Copy out every line of the records below that contains the word "field".

[Records from a pointing dataset]
═══

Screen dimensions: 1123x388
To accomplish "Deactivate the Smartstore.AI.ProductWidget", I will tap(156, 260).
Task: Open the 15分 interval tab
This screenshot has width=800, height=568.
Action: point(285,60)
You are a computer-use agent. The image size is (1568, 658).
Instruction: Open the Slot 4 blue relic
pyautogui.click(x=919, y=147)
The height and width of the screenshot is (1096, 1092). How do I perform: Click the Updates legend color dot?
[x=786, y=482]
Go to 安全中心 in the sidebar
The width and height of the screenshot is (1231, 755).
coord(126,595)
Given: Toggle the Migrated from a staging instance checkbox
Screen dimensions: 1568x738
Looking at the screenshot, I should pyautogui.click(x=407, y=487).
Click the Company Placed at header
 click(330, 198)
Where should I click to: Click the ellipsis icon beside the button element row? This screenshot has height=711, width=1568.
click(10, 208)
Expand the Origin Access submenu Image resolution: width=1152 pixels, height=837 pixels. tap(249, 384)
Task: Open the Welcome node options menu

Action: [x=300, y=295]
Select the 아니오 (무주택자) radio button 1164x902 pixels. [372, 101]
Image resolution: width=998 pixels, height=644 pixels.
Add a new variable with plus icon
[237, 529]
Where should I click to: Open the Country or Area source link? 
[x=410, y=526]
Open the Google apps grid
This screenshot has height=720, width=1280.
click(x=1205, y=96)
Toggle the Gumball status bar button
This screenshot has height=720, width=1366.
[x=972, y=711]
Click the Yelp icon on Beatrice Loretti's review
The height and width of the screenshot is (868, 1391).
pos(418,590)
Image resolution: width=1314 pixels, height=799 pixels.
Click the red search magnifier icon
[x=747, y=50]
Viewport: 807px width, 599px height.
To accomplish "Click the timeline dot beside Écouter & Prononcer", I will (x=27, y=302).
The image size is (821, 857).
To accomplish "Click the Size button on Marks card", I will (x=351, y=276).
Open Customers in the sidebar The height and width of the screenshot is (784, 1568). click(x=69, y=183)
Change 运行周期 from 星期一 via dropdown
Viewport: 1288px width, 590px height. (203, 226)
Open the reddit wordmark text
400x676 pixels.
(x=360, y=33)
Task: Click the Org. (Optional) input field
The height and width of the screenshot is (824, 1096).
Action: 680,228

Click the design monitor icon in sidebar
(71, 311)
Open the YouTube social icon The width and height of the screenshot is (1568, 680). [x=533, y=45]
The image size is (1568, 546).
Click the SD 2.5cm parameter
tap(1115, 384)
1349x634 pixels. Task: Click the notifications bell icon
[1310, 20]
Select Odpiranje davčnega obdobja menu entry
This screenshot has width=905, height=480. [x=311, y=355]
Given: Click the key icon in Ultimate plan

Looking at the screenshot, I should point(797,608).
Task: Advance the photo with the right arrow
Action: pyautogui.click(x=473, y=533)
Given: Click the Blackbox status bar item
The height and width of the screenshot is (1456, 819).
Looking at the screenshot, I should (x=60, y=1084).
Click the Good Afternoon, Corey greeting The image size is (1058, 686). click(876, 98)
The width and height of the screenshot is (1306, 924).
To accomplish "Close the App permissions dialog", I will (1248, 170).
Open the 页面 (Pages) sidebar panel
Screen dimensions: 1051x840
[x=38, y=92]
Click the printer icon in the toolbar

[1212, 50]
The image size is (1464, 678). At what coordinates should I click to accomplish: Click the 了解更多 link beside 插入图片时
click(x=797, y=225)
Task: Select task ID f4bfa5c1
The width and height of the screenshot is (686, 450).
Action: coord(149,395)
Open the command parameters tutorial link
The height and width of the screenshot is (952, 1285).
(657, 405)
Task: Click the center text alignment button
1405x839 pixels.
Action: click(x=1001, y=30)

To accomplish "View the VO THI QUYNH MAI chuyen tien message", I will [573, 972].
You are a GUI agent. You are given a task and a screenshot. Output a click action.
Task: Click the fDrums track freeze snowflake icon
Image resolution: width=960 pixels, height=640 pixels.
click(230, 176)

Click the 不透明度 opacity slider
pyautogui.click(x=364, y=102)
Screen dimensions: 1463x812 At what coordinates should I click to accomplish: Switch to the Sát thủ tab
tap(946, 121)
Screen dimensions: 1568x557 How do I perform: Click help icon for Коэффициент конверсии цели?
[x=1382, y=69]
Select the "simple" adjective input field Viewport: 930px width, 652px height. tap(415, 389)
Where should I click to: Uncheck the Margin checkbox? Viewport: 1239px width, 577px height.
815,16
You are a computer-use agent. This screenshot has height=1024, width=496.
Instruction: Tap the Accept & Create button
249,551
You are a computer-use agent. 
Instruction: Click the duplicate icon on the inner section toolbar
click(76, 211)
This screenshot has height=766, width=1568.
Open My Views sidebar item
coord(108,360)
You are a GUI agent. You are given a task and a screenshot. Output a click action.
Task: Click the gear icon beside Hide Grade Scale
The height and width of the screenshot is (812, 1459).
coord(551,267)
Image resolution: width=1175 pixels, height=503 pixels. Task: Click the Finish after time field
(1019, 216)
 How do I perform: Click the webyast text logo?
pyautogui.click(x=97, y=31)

═══

Answer to this task:
Task: Click the Org. (Optional) input field
Select the "simple" adjective input field Viewport: 930px width, 652px height. tap(415, 389)
Image resolution: width=1175 pixels, height=503 pixels. Task: Click the Finish after time field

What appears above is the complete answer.